Your objective -> Produce an exact copy of all the records.

Material supplied ->
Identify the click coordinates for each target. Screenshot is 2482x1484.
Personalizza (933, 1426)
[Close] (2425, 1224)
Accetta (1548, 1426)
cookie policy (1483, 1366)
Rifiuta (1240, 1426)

Reply to the task ->
Identify the click coordinates for each target. Screenshot is 2482x1484.
Personalizza (933, 1426)
[Close] (2425, 1224)
Accetta (1548, 1426)
cookie policy (1483, 1366)
Rifiuta (1240, 1426)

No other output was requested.